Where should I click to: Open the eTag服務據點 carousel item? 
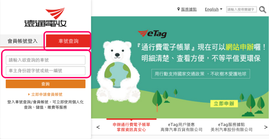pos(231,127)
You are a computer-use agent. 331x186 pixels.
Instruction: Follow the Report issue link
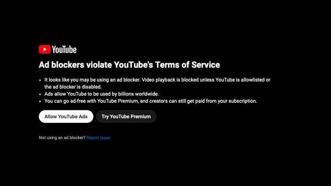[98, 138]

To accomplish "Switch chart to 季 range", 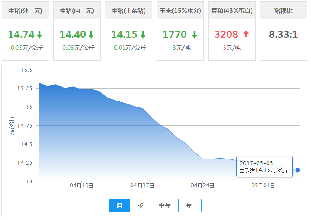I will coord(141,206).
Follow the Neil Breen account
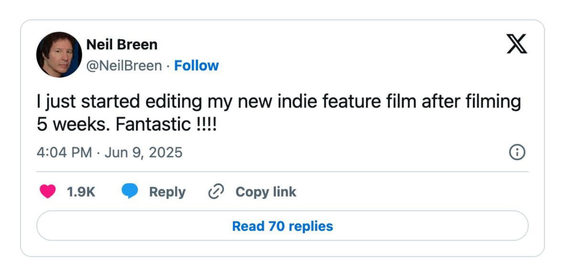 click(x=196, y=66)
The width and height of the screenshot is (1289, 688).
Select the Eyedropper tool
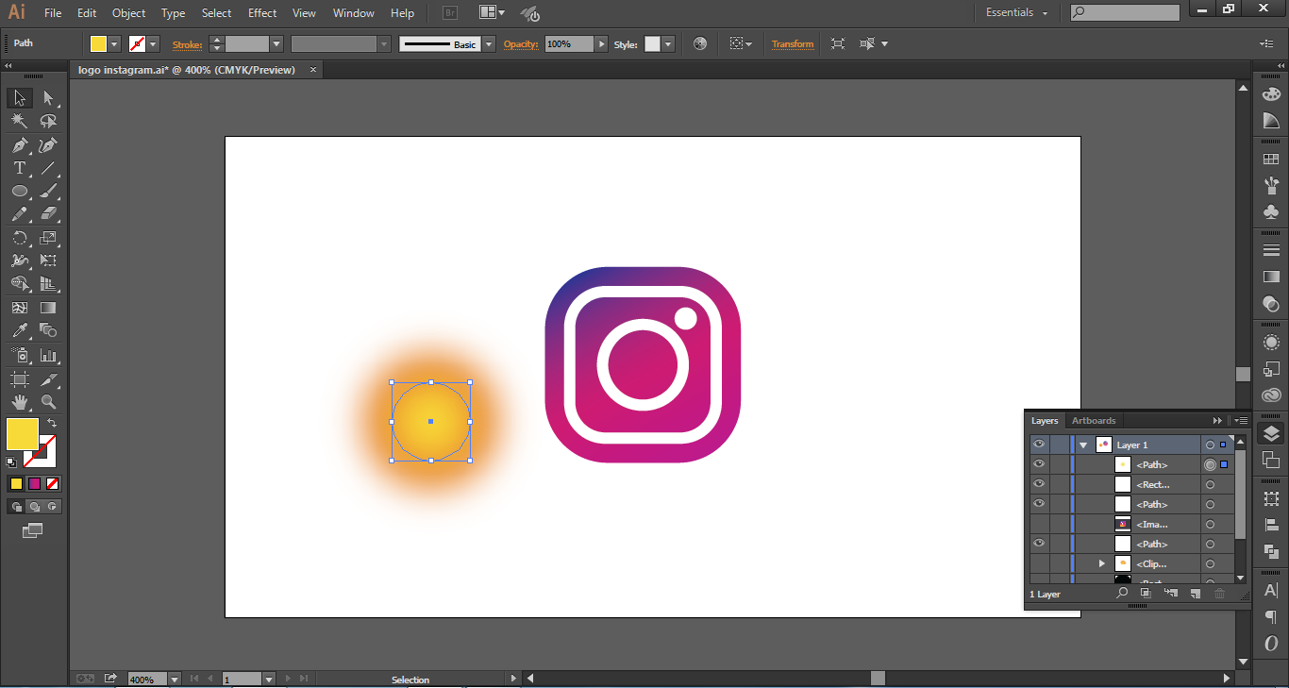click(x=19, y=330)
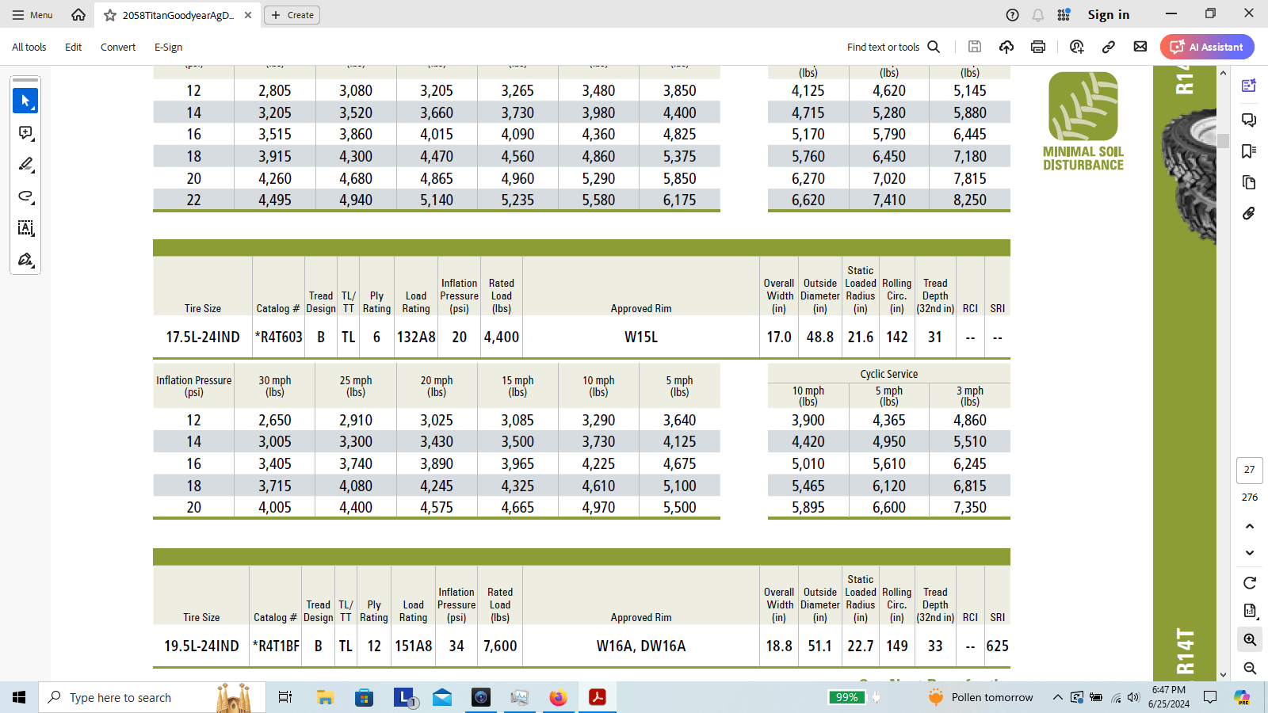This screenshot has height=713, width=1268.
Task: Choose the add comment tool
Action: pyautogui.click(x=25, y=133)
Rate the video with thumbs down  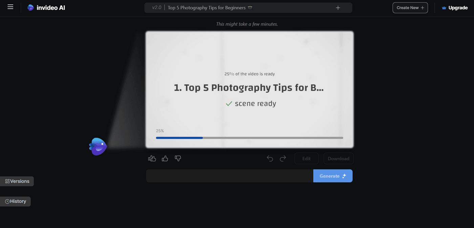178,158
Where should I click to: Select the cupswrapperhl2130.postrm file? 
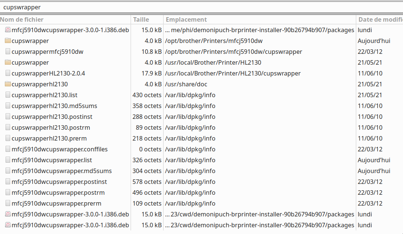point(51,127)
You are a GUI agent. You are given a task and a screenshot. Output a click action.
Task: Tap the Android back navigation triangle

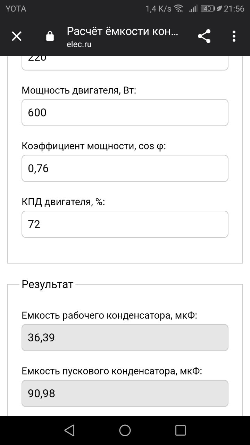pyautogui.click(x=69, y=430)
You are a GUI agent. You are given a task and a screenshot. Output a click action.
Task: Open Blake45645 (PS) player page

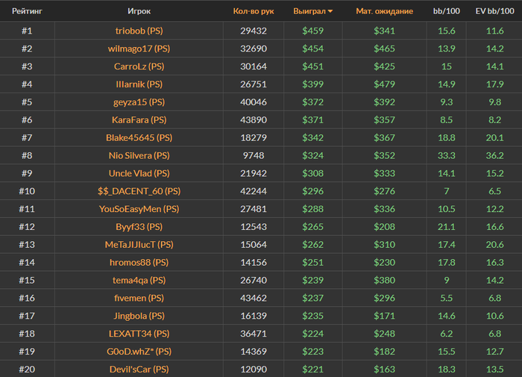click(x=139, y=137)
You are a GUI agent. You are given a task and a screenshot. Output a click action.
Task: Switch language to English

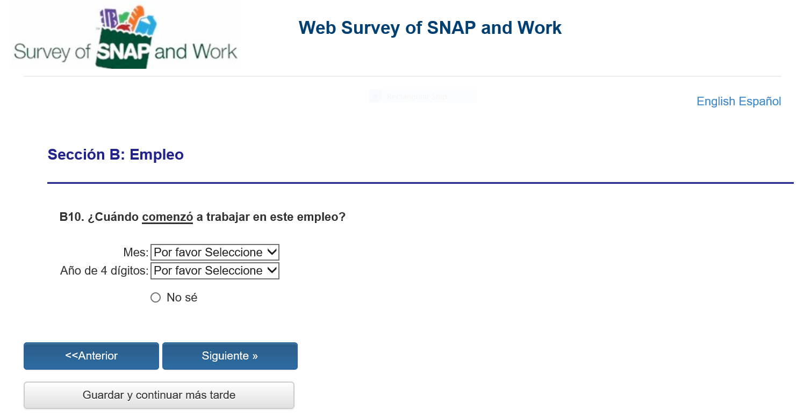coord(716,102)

....

TASK GOAL — Inclusive range, exact copy: the line containing "Task: Tap the" through the last line of the listing. Print nothing else, and no pictures.

ANSWER SECTION —
Task: Tap the Android back navigation triangle

pyautogui.click(x=69, y=430)
You are a GUI agent. You are given a task and a screenshot. Output a click action.
Task: Open Blake45645 (PS) player page

click(x=139, y=137)
You are a GUI agent. You are given a task and a screenshot. Output a click action.
Task: Switch language to English

coord(716,102)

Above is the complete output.